* **PROVIDED RECORDS**
━━━

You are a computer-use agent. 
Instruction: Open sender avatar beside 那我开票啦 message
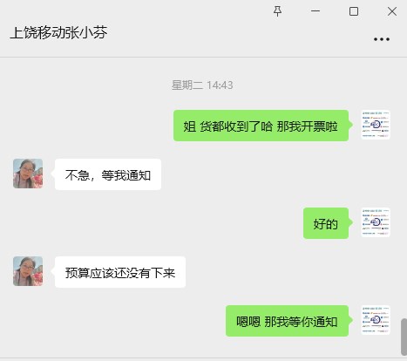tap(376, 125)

━━━

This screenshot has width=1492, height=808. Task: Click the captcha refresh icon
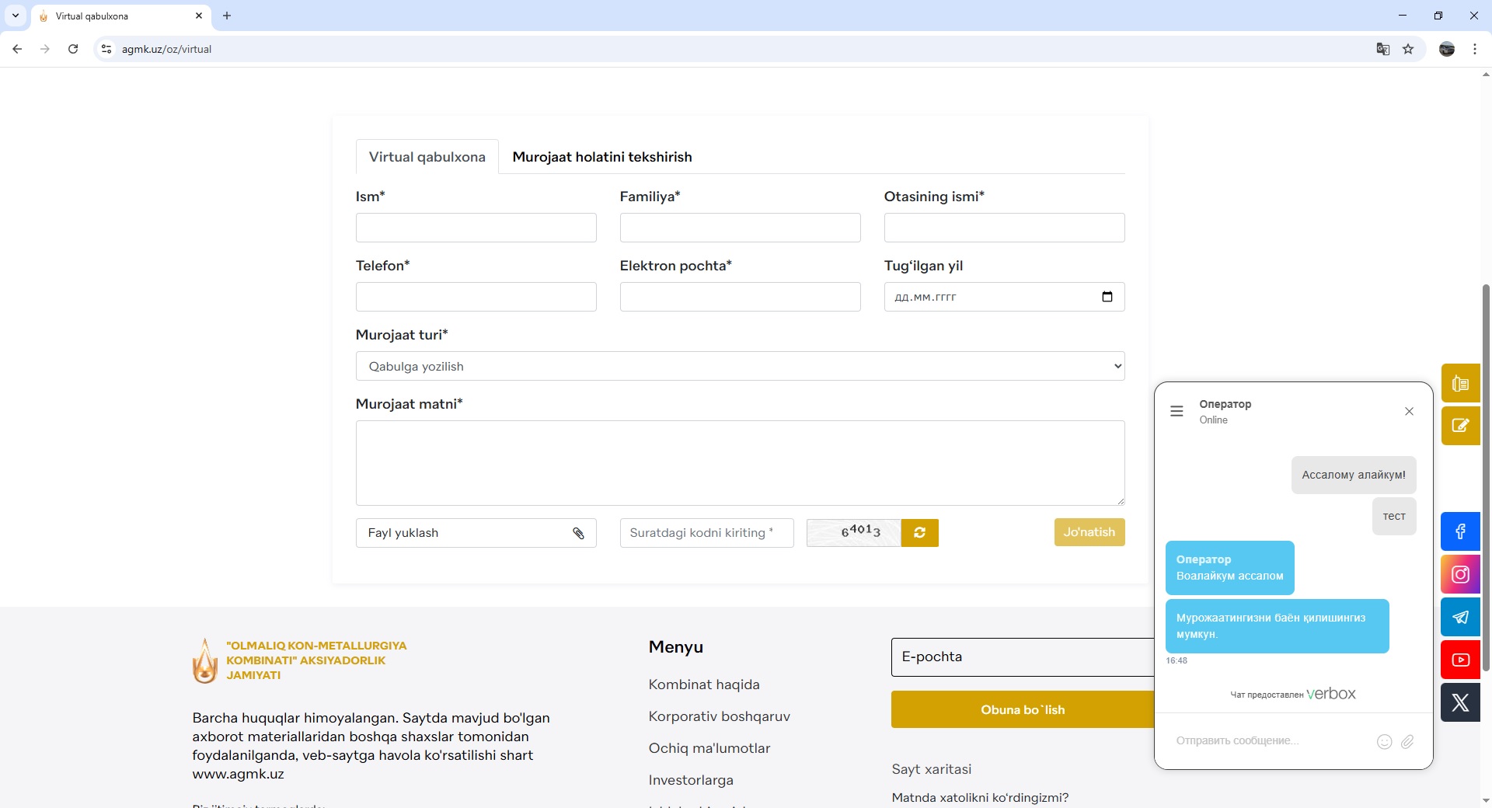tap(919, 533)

━━━

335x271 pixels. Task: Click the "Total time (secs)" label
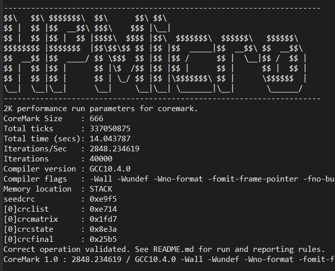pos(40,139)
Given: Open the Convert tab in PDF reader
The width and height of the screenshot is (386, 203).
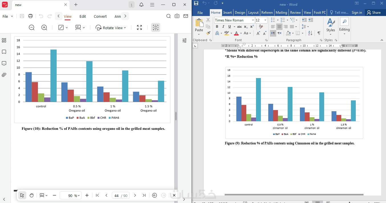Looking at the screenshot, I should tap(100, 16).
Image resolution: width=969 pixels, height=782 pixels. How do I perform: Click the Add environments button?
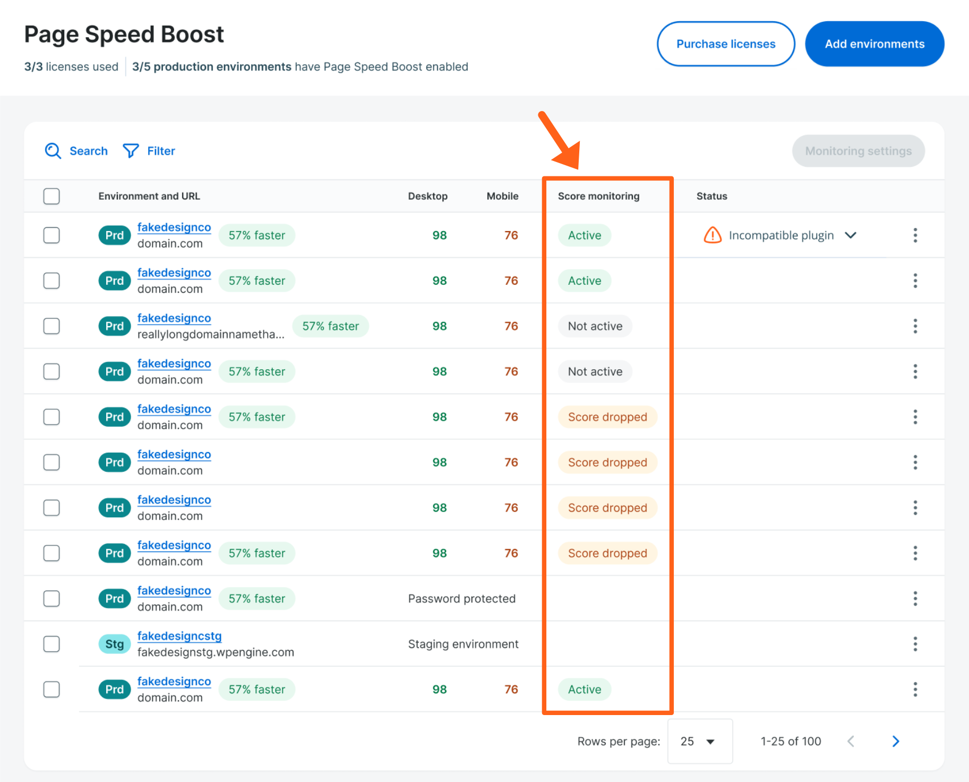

━━━

* **WHAT IS REQUIRED**
Turn everything in the listing from the line containing "Given: Open the Convert tab in PDF reader" down to the line containing "Image resolution: width=969" into a numbered list, skipping any blank lines and leaving out the pictures.

* **REPLY**
1. Given: Open the Convert tab in PDF reader
2. The width and height of the screenshot is (386, 203).
3. Looking at the screenshot, I should tap(100, 16).
4. Image resolution: width=969 pixels, height=782 pixels. How do I perform: Click the Add environments button?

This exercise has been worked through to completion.